By Wu Zhang, Year 12

Enzymes are vital biological catalysts that speed up chemical reactions, lowering activation energies and catalysing reactions without being consumed in the process. Their function depends on the complex 3-dimensional folding of polypeptide chains, enabling the active site to have its specific chemical properties, complementary to the substrate’s shape and properties. However, the chemical properties of these active sites may be altered in the presence of inhibitors, causing decreased effectiveness or permanent dysfunction. These inhibitors can cause hazards, especially in biological systems, but they’re also important because they help cells regulate reactions efficiently, and they are also used in medicine, agriculture, and biochemical research. The two main types are competitive inhibitors and non-competitive inhibitors. Although both reduce enzyme activity, they do so in different ways. 

A competitive inhibitor reduces enzyme activity by competing with the substrate for the enzyme’s active site, where substrates normally bind due to their complementary properties and shape. Competitive inhibitors often have a similar shape to the substrate, so they can fit into the active site. However, they are not converted into products. Instead, they block the substrate from binding, reducing the rate of reaction, although it can be overcome by increasing substrate concentrations to outcompete the inhibitor.
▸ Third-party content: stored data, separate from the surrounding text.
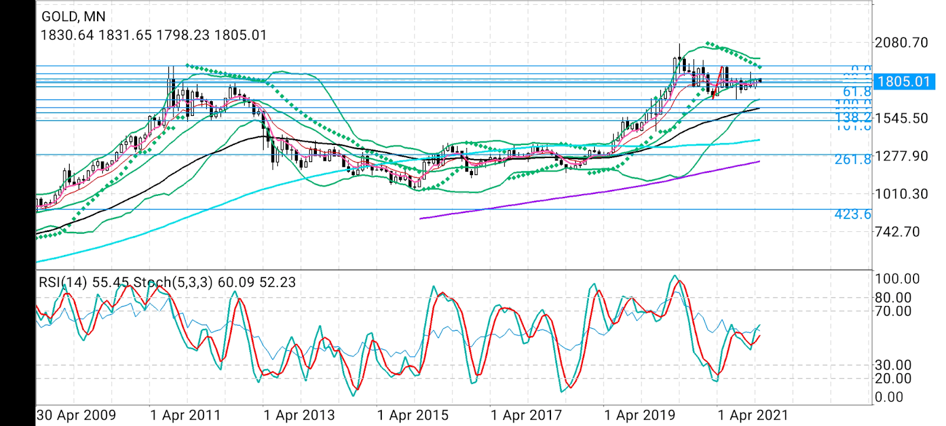The image size is (946, 426).
Task: Click the 70.00 level on oscillator axis
Action: pyautogui.click(x=893, y=311)
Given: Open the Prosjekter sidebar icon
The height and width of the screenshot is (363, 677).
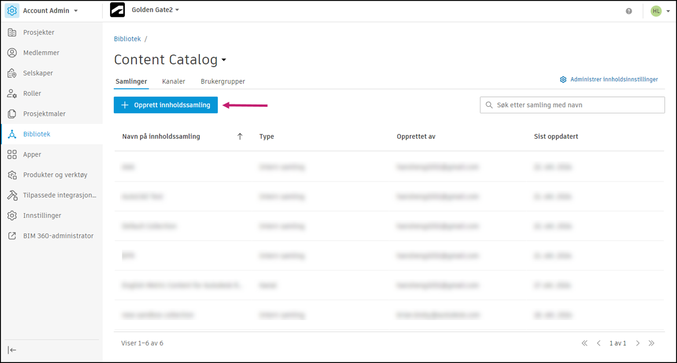Looking at the screenshot, I should (12, 33).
For example, methanol is a simple organic molecule that can be toxic, since the enzyme alcohol dehydrogenase converts it into harmful products. However, ethanol can act as a competitive inhibitor because it also binds to alcohol dehydrogenase due to their similar structures and properties (+1 CH2). If ethanol binds to the active site first, methanol cannot bind and is not converted into toxic products as quickly. This gives the body more time to remove methanol safely. Therefore, ethanol slows the harmful reaction by competing with methanol for the same enzyme, which is especially useful in medical scenarios. If more ethanol molecules are present, they are more likely to outcompete methanol for the active site, meaning that the enzyme can still eventually reach its maximum rate if enough substrate is added. In enzyme kinetics, competitive inhibition increases the apparent Km (Michaelis value, indicating the substrate concentration at which the reaction velocity is half its maximum), because more substrate is needed to reach half of the maximum rate, but it does not change the eventual Vmax (maximum rate at which enzymes can catalyse a reaction with all its active sites fully saturated). 
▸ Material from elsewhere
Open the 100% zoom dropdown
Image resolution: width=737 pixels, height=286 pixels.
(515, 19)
In contrast, a non-competitive inhibitor does not bind to the active site. Instead, it binds to another part of the enzyme called an allosteric site. This changes the enzyme’s shape, including the shape of the active site, since any changes to the overall structure can cause an imbalance in the active site region. As a result, the substrate may still bind, but the enzyme is less able to catalyse the reaction.
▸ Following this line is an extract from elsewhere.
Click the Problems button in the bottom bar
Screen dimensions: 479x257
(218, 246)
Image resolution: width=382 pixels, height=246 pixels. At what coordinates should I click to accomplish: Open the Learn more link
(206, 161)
A common example is inhibition by heavy metal ions, such as mercury ions, lead ions, or copper ions. These ions can bind to certain groups in enzymes, especially sulfhydryl groups found in the amino acid cysteine. This disrupts the enzyme’s three-dimensional structure and reduces its activity. Unlike competitive inhibition, adding more substrate usually does not solve the problem because the active site itself has been altered.

The key difference between the two types of inhibition is therefore the location of binding. Competitive inhibitors bind to the active site, directly preventing substrate binding. Non-competitive inhibitors bind to an allosteric site, indirectly reducing enzyme activity by changing the enzyme’s shape. Understanding these inhibitors helps explain how enzymes are regulated and how chemical substances can control biological reactions.

Works Cited

“Alcohol Dehydrogenase – an Overview | ScienceDirect Topics.” Www.sciencedirect.com, www.sciencedirect.com/topics/pharmacology-toxicology-and-pharmaceutical-science/alcohol-dehydrogenase.